To provide some IRF value perspective, VMG Health has observed IRF transactions per occupied bed as high as $800,000, with common value ranges per licensed bed between $200,000 and $400,000, and revenue multiples typically falling in the 0.8–1.4x range. This year might be a great time to ask, “Is your IRU generating the value your patients have come to expect, supporting your healthcare strategy, and adding value to your bottom line?”

Footnotes:

[1] MedPac 2022 Report (https://www.medpac.gov/wp-content/uploads/2022/03/Mar22_MedPAC_ReportToCongress_Ch9_SEC.pdf

[2] Medicare population projected at 5% annually over the next several years.

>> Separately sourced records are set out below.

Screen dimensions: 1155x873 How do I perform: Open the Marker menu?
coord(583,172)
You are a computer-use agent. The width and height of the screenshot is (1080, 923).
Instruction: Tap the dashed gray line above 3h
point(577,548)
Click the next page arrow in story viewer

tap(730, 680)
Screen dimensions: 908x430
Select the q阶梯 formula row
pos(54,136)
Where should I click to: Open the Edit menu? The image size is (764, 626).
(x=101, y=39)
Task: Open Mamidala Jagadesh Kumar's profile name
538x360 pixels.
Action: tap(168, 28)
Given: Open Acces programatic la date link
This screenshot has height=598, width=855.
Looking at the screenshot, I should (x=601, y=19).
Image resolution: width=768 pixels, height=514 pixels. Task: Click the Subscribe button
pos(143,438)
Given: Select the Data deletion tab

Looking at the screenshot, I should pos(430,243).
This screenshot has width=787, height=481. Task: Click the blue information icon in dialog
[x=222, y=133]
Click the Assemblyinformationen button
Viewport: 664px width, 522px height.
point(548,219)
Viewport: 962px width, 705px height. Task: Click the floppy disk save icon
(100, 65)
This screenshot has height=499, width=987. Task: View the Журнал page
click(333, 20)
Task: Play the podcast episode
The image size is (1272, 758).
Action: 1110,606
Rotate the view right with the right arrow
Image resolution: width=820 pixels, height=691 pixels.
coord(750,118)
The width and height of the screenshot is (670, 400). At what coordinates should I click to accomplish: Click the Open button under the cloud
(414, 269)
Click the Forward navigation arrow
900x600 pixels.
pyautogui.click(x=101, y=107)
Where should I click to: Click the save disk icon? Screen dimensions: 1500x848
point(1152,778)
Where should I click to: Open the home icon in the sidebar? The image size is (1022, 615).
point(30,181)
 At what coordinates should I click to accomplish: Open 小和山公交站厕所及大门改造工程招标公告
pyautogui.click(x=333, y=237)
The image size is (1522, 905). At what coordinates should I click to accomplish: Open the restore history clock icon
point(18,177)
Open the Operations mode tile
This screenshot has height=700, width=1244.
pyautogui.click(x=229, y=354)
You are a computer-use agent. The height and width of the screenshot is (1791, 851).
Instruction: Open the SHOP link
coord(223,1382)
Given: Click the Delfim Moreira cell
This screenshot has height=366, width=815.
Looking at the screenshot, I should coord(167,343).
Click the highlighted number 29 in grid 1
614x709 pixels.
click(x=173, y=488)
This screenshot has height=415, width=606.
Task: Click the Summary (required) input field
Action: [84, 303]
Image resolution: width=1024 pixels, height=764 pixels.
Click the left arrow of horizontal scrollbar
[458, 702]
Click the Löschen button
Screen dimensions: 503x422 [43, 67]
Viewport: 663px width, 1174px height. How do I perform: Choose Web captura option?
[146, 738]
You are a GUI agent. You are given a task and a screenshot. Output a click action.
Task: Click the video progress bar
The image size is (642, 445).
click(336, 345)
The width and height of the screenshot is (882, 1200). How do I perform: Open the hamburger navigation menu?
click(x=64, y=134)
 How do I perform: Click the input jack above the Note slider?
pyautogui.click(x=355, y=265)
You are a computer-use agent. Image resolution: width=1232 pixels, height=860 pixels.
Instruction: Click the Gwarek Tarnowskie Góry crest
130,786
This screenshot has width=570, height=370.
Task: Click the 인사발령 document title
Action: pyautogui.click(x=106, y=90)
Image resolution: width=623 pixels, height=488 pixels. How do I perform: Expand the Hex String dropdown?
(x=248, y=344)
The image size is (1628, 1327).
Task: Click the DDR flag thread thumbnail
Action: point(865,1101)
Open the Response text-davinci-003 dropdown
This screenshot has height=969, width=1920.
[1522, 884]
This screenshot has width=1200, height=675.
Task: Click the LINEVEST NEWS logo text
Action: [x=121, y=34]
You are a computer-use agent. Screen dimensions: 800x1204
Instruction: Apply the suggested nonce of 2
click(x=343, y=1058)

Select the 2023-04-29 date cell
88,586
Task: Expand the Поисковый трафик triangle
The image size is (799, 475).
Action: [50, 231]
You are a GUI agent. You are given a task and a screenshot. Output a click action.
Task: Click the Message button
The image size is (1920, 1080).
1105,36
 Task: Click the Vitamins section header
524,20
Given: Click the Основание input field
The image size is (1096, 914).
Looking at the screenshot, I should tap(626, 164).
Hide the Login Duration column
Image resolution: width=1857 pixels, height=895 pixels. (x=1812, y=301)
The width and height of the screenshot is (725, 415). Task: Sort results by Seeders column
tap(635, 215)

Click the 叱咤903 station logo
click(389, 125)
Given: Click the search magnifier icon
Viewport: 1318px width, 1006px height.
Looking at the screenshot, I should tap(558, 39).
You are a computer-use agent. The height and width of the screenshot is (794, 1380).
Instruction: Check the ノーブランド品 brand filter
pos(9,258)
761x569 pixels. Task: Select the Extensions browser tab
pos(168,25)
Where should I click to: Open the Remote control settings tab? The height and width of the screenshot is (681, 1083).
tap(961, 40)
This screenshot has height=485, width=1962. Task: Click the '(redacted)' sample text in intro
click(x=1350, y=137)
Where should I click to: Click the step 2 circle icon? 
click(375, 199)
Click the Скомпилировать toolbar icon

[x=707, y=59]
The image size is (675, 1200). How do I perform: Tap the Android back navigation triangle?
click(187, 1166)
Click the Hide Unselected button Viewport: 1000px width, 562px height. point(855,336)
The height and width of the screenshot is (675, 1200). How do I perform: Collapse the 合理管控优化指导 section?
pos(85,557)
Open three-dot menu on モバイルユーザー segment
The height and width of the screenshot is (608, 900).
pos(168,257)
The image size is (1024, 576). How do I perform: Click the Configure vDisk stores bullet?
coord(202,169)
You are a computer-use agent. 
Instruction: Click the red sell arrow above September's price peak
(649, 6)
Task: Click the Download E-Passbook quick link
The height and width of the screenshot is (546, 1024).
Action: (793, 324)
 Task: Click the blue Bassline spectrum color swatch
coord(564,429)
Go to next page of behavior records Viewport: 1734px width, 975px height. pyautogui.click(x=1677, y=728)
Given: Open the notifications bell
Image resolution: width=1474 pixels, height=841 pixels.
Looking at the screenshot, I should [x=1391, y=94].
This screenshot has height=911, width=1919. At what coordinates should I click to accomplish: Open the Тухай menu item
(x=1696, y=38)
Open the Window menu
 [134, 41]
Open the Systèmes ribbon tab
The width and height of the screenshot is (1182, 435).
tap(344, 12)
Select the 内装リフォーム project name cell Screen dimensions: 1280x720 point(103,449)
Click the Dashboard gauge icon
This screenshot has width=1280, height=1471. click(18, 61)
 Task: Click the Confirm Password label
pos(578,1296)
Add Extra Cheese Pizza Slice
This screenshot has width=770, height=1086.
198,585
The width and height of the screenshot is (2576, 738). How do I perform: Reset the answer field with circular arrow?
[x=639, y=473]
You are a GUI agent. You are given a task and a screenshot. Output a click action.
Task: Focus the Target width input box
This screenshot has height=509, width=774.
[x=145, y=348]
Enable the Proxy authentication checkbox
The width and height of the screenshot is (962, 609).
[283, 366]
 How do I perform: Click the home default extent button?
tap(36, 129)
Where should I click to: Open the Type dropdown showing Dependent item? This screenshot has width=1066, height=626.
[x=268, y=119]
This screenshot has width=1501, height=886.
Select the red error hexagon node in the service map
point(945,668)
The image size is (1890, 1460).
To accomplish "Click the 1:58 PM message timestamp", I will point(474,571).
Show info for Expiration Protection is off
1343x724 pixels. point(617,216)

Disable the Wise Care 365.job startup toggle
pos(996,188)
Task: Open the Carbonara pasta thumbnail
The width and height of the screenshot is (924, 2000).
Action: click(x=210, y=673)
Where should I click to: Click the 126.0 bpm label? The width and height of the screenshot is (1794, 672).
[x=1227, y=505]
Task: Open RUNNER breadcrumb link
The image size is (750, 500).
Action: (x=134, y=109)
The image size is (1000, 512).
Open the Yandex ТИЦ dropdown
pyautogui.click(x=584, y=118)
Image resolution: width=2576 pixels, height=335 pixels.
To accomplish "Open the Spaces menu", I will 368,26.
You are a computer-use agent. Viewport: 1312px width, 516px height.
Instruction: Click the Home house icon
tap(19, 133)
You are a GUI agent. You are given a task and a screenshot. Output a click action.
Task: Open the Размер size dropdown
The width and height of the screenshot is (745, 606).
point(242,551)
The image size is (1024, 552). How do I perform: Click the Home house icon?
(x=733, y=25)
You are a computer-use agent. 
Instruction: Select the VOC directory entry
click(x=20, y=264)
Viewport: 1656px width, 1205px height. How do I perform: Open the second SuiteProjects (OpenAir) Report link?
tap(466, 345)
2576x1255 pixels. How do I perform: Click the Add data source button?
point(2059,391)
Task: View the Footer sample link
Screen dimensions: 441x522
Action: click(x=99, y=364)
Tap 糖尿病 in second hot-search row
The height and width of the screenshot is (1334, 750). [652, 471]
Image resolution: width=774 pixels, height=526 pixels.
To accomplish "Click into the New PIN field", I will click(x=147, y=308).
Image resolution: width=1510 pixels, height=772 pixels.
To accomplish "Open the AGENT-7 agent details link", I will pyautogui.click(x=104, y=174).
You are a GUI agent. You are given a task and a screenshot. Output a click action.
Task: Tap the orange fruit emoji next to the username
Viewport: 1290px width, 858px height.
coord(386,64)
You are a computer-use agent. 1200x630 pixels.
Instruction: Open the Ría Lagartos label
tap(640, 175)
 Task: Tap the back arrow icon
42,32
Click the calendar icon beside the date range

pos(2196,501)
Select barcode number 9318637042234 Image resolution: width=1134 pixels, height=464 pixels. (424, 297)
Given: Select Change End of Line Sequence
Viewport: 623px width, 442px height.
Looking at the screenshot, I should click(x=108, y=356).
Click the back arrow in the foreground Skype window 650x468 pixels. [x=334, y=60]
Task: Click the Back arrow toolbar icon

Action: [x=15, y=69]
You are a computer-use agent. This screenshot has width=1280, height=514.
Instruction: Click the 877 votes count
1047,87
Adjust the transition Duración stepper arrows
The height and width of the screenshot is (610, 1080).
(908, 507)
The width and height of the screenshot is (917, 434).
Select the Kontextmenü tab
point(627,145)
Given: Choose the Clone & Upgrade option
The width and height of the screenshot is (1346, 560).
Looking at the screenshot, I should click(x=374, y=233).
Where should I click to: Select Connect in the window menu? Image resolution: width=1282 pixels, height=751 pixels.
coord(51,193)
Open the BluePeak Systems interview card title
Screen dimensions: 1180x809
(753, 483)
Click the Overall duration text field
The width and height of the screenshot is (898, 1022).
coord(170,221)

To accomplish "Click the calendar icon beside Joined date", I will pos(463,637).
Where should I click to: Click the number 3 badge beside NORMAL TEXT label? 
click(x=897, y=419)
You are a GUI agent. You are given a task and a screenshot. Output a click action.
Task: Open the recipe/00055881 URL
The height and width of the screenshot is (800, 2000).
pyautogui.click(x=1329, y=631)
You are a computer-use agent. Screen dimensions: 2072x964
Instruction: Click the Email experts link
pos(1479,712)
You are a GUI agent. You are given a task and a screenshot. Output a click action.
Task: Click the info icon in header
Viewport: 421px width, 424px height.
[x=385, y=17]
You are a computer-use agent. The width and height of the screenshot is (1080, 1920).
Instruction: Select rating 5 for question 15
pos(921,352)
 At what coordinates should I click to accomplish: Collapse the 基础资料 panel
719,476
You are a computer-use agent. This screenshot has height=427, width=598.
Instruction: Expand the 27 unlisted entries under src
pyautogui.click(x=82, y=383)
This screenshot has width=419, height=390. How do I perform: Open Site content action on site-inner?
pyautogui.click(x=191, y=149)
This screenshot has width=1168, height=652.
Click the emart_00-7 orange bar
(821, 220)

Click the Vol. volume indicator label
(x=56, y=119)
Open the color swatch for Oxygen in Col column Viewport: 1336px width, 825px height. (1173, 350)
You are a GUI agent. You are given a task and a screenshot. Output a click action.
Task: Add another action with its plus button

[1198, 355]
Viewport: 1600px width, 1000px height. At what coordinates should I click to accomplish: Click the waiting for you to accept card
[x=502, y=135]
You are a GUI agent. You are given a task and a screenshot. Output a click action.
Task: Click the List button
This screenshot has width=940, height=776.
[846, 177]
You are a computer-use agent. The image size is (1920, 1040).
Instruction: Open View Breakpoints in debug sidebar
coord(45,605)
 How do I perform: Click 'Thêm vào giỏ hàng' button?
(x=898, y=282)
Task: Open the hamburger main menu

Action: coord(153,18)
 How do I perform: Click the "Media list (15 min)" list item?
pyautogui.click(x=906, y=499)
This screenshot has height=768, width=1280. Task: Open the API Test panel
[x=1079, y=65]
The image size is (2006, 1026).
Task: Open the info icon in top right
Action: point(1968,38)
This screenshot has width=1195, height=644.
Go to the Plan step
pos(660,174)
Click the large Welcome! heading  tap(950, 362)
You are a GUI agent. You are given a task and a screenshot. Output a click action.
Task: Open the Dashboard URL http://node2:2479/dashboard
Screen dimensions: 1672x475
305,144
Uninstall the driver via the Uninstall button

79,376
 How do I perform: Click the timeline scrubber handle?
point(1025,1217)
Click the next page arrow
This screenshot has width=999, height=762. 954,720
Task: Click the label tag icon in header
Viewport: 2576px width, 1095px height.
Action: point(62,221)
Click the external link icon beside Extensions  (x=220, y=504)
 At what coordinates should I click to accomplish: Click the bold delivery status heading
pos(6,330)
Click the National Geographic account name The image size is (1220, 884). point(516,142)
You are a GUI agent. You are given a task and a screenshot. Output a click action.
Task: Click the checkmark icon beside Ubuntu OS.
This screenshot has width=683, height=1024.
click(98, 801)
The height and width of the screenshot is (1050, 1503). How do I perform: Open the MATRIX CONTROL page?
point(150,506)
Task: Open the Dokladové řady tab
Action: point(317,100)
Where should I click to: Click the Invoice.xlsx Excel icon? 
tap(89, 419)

[3] Census projections for 2018 to 2022 and 2022 to 2026. https://www.census.gov/data/datasets/2017/demo/popproj/2017-popproj.html

[4] Encompass Health Investor Reference Book https://s22.q4cdn.com/748396774/files/doc_downloads/investor_reference/2020/11/EHC-Q3-2020-Investor-Reference-Book_11-13-20_As-Filed.pdf

[5] Irvin Levin’s 4th Quarter 2020 M&A Report

[6] Baird 2020 Global Healthcare Conference https://investor.encompasshealth.com/events-and-presentations/other-events-and-presentations/event-details/2020/Baird-2020-Global-Healthcare-Conference/default.aspx

[7] Kindred Healthcare December 1, 2020 Press Release (https://www.kindredhealthcare.com/about-us/news/2020/12/01/kindred-healthcare-advances-growth-strategy-completes-sale-of-rehabcare

[8] Medicare reimbursement per episode of care for inpatient rehabilitation is generally higher as compared to other post-acute facilities because IRFs are designed to offer intensive rehabilitation services to patients that cannot be served in other less intensive rehabilitation settings, such as skilled nursing facilities or home health. Due to the higher reimbursement, CMS became concerned that patients who did not require intensive rehabilitation services were being treated in an IRF setting. Therefore, CMS implemented the 75% rule which required that 75% of patients admitted to an IRF have a primary diagnosis or comorbidity in one of the 13 qualifying medical conditions listed in the table below. After implementing, Medicare adjusted the 75% rule to a new compliance threshold of 60% by the Medicare, Medicaid, and SCHIP Extension Act of 2007 (“MMSEA”). In addition, MMSEA also permitted IRFs to use patient’s secondary medical conditions & comorbidities to determine whether a patient qualifies for inpatient rehabilitative care. The legislation is referred to as the “60% Rule.”

[9] In addition to the 60% rule, to be eligible for payment as an IRF under CMS, patients must attend three hours of therapy in 5 of 7 consecutive days.

[10] VMG Health’s proprietary inpatient rehabilitation database includes 20 years of inpatient rehabilitation analyses with over 100 IRF transactions.